Gostaria de ver crianças soltas, livres, correndo, sentindo o seu mundo, aprendendo a aprender, podendo plantar flores, criar pequenos animais, dialogar com todas essas coisas e pessoas.
queria ver crianças trepando em árvores, brincando de casinha, preparando uma festa, cantando músicas, deixando seu mundo de fantasias ganhar ares de realidade e poder participar disso tudo com elas.
queria poder apreender e retomar a minha própria infância a cada momento, através de um contato franco e aberto com essa gente de porte pequeno. Gostaria de ouvir suas estórias e contar-lhe as minhas.

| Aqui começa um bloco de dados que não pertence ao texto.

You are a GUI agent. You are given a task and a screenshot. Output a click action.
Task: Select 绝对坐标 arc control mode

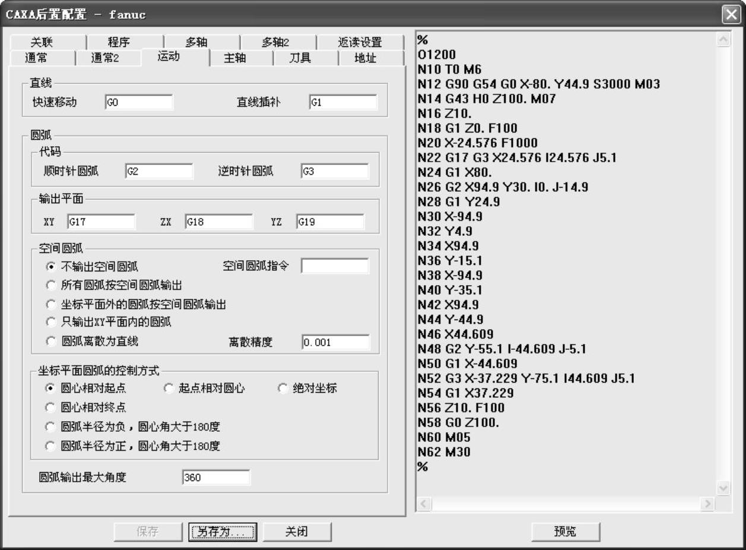tap(283, 388)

Seria interessante ajudá-las a descobrir suas verdades, seus temores, suas alegrias, seus gostos, suas vontades, vê-las vislumbrar novos horizontes do saber, do sentir e do ser, através de questionamentos sobre cada coisa ou situação na qual estivessem mergulhadas a cada momento.
Penso no quão bom seria poder sorrir e chorar com elas pelas conquistas havidas, vê-las dormir sonos leves e tranquilos e participar de seus sonhos confusos, mas de mensagens tão singelas.
Imagino crianças de pés escurecidos de terra, de caras suadas, de narizes sujos, de mãos encardidas e de roupas já não mais tão alvas. Sentiria, nesses momentos, que elas estariam vivendo a plenitude de suas idades. Crianças de caras lambuzadas de feijão e bife, com dedos engordurados, aprendendo o que fazer com um garfo, uma faca, uma colher.
Queria vê-los como uma revoada de pássaros canoros, com blusas fora das calças e sapatos de cordões soltos, jogando bola, rolando pelo jardim, andando de balanço, brincando de pique-esconde.
Desejaria encantar-me, vendo seus rostos tão risonhos e alegres que, por assim estarem, não conseguiriam esboçar testas franzidas. Viveria intensamente com elas esses momentos de felicidade.
Escutaria, com toda atenção, os choros e os lamentos dessas crianças e tentaria, nessas horas de sofrimento, confortá-las, compreendê-las e ajudá-las a se enriquecerem com a dor.
Queria ver crianças brigarem pelo direito de serem elas mesmas, e de quererem fazer valer suas saudáveis vontades, desejos e aspirações.
Bom seria estar num ambiente no qual me sentisse bem comigo mesmo e com as demais pessoas que nele “habitam”, ser eu mesmo e aceitar que os outros sejam o que, de fato, são.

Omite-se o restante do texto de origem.